* [WORK TASK]:
Your job is to return every line in the data holding the string "right".

* [SOURCE MATERIAL]:
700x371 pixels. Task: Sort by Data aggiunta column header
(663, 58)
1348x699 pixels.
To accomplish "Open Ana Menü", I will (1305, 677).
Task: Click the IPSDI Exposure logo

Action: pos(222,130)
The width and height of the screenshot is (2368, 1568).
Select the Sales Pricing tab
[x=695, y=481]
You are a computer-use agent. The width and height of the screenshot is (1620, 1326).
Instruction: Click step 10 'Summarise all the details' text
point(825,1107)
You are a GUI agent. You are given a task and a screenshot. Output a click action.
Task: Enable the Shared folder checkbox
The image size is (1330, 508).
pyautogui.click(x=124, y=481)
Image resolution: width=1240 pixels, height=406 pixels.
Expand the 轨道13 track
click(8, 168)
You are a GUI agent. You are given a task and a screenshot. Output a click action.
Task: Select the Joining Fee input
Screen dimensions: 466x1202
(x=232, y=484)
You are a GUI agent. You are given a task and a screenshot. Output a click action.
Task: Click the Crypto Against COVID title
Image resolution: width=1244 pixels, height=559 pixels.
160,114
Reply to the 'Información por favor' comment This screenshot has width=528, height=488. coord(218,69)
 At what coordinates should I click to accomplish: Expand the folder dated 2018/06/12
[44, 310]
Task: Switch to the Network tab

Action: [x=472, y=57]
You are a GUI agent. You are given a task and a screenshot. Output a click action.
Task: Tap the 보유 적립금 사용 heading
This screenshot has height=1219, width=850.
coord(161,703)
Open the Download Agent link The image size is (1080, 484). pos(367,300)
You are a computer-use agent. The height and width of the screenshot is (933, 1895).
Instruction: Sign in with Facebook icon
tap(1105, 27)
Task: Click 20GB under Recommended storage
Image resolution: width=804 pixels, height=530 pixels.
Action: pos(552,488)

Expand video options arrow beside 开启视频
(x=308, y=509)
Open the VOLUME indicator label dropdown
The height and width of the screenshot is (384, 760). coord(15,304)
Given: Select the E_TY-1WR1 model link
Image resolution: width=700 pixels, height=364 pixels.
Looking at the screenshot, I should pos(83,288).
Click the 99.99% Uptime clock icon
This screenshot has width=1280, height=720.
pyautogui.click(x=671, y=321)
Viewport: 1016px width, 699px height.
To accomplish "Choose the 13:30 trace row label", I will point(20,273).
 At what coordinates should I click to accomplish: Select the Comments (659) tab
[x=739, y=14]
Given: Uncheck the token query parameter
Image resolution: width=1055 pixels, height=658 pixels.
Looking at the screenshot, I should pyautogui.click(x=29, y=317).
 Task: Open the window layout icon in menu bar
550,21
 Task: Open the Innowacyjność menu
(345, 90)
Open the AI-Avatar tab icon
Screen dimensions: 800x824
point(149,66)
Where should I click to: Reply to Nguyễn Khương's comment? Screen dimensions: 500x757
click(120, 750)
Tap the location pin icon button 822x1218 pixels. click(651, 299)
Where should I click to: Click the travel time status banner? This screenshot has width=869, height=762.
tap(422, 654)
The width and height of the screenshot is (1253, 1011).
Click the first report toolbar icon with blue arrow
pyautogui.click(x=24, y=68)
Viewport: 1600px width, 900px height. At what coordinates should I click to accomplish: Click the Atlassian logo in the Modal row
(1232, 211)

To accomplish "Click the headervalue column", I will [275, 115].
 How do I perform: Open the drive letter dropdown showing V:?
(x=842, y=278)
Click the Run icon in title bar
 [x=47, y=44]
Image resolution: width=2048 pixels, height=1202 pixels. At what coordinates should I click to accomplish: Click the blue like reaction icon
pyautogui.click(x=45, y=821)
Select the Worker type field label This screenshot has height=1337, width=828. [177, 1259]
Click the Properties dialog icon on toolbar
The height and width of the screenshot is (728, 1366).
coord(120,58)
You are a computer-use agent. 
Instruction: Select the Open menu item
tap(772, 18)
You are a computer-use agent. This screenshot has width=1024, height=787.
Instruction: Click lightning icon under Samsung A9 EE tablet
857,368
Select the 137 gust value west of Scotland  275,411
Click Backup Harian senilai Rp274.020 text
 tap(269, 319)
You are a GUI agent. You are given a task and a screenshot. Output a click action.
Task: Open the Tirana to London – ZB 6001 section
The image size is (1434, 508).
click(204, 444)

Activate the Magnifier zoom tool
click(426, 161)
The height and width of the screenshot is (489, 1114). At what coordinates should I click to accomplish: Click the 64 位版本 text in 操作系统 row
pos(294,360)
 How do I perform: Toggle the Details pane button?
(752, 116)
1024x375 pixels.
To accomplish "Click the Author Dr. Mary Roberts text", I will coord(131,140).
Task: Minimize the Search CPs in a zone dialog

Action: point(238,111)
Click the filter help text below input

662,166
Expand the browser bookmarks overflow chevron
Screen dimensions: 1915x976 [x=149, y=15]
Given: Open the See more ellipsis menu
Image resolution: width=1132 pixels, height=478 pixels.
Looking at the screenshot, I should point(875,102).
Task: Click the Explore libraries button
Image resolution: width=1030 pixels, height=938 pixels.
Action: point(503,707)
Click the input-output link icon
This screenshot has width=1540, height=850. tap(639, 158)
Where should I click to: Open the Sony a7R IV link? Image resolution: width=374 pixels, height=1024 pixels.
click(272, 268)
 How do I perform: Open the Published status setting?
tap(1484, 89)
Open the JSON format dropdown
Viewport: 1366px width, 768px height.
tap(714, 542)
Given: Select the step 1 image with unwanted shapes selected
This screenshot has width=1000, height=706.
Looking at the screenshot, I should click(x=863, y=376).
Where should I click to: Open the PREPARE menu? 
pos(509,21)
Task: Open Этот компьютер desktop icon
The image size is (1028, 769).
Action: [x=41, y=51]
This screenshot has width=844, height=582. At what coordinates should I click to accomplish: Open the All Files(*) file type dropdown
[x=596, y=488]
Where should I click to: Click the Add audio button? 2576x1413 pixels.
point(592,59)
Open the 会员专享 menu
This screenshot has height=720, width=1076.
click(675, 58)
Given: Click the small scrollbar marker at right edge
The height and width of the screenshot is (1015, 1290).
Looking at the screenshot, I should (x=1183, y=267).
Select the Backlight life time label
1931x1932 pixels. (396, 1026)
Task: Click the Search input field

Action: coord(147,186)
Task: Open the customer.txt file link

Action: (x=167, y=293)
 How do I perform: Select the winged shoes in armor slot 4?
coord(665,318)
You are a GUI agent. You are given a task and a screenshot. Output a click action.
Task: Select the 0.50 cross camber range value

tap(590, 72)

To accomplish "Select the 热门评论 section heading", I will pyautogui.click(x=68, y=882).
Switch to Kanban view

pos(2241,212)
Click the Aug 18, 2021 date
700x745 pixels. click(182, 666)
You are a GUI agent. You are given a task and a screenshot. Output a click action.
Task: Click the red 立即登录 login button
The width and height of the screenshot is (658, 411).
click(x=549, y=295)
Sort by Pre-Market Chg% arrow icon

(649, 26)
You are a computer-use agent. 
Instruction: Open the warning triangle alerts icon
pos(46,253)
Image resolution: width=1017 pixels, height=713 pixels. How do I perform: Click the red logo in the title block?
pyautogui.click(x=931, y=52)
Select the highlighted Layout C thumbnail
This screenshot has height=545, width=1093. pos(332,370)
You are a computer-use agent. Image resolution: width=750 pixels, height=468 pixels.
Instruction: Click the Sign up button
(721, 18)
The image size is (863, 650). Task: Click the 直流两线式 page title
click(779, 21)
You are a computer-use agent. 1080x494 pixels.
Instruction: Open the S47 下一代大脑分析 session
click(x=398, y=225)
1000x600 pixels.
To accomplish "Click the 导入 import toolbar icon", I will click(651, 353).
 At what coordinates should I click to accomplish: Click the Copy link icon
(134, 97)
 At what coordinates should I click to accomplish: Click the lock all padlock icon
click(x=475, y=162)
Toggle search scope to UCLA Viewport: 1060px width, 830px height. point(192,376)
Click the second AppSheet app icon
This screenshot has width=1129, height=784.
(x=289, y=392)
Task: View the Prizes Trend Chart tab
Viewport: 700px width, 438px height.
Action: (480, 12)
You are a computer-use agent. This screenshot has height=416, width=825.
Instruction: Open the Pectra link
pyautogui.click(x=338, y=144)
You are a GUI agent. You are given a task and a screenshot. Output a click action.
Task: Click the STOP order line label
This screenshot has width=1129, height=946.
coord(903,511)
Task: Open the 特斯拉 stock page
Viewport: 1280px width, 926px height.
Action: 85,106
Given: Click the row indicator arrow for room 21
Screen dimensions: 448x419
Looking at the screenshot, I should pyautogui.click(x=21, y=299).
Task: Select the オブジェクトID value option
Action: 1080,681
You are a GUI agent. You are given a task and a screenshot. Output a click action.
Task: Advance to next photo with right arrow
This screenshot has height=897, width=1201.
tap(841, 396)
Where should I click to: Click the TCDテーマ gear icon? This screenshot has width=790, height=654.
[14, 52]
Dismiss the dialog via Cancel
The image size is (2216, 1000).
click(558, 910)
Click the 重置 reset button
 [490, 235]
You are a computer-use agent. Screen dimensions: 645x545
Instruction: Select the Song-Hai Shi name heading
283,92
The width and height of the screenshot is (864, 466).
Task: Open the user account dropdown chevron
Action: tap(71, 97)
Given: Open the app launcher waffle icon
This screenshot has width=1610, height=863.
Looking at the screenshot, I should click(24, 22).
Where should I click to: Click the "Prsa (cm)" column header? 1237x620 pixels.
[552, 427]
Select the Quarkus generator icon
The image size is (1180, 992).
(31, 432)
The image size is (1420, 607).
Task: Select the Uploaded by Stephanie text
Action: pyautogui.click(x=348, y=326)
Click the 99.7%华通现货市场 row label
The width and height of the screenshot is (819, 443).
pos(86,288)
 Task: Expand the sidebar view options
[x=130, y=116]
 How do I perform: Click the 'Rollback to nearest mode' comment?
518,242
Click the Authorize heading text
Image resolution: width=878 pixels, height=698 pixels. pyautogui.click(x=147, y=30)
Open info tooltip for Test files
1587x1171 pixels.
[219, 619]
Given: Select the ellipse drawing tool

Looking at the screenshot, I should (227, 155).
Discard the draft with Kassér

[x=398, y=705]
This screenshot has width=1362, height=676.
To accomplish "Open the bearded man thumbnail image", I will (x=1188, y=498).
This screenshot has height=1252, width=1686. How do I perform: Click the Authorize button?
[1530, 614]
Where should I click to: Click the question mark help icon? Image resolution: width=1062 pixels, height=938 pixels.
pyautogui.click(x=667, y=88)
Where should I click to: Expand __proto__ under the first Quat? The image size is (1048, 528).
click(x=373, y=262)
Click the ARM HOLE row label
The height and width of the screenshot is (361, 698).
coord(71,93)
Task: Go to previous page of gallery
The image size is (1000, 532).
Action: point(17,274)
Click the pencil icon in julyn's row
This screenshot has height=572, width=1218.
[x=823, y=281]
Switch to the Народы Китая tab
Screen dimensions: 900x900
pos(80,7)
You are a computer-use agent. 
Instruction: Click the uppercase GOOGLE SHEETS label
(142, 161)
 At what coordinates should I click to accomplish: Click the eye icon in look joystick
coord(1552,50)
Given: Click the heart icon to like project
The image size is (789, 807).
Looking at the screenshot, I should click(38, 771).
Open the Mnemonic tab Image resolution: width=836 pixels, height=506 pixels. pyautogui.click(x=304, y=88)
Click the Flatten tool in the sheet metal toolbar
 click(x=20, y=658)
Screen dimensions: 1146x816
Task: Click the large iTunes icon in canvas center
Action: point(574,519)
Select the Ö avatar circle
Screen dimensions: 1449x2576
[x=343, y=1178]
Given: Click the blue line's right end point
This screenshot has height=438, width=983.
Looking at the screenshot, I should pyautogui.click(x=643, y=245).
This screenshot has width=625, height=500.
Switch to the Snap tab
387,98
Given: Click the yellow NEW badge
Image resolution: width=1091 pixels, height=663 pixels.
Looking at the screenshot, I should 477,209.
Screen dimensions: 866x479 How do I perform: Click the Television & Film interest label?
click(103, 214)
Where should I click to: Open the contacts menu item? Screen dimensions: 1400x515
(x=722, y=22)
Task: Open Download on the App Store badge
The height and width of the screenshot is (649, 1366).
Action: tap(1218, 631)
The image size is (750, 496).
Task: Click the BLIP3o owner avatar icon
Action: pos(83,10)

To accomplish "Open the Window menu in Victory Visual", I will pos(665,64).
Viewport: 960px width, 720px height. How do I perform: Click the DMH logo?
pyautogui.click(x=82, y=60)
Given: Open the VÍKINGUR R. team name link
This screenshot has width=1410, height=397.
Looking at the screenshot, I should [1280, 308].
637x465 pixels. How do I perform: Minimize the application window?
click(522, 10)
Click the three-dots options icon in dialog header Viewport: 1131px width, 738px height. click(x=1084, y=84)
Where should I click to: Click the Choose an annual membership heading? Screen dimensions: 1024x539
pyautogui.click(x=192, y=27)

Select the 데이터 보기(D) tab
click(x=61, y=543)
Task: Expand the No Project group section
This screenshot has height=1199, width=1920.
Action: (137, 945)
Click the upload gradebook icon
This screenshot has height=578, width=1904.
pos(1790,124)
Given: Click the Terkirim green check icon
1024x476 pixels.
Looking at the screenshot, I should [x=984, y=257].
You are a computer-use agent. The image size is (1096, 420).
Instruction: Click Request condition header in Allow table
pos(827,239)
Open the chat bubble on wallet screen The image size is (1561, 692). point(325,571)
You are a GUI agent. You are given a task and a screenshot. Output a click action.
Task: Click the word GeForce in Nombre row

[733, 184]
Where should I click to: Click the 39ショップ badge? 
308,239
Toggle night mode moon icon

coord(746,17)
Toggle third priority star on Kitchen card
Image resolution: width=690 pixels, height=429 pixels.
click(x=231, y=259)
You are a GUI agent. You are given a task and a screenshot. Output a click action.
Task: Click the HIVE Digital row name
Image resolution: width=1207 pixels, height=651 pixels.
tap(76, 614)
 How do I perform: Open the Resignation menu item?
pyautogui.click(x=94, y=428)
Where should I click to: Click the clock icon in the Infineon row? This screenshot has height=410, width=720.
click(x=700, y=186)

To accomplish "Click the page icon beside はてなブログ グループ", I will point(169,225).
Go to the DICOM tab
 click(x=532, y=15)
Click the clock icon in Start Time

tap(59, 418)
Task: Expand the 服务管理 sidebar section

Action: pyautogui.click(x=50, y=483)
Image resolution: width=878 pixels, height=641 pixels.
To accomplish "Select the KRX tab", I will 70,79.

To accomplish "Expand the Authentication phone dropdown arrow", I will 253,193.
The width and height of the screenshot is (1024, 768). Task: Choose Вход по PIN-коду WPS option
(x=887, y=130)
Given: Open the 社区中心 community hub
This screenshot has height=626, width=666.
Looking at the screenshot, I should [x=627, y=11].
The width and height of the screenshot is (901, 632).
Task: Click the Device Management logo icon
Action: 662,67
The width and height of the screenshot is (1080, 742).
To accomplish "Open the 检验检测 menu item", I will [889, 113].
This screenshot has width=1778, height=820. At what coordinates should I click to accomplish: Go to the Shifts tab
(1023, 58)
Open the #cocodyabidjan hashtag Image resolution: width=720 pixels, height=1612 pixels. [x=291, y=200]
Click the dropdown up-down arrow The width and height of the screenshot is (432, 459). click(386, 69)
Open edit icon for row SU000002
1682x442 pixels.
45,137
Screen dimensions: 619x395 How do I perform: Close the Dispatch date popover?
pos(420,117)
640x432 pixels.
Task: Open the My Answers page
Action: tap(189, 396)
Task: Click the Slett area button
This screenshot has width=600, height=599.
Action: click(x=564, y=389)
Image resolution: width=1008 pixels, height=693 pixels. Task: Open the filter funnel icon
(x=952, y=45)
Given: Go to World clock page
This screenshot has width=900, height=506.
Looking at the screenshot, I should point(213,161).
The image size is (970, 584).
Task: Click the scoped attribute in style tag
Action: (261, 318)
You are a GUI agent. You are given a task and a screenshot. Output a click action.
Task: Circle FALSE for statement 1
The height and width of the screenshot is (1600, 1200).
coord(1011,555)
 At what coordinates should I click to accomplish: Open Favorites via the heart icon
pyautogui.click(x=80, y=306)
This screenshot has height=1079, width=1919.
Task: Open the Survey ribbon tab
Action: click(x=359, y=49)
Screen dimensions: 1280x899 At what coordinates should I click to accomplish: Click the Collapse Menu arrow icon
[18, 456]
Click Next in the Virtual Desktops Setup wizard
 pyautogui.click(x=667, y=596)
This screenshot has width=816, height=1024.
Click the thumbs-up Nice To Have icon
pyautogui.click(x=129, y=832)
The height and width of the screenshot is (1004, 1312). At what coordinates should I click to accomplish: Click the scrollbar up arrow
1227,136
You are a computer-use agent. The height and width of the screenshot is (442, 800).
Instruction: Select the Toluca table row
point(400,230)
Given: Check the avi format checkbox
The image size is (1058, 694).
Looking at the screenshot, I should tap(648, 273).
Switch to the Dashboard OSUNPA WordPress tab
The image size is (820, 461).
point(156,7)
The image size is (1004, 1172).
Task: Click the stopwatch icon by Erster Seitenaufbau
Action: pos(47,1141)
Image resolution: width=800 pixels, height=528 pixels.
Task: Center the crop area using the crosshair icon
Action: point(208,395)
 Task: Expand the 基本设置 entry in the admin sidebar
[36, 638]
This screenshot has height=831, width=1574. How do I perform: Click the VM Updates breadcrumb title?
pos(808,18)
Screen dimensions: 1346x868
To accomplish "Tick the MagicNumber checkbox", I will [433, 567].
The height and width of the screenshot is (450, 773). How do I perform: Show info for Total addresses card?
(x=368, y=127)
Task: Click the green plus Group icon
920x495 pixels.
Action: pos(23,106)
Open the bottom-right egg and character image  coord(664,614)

* [RESPONSE]:
Given: Click the small scrollbar marker at right edge
Task: Advance to next photo with right arrow
Given: Click the blue line's right end point
Open the bottom-right egg and character image  coord(664,614)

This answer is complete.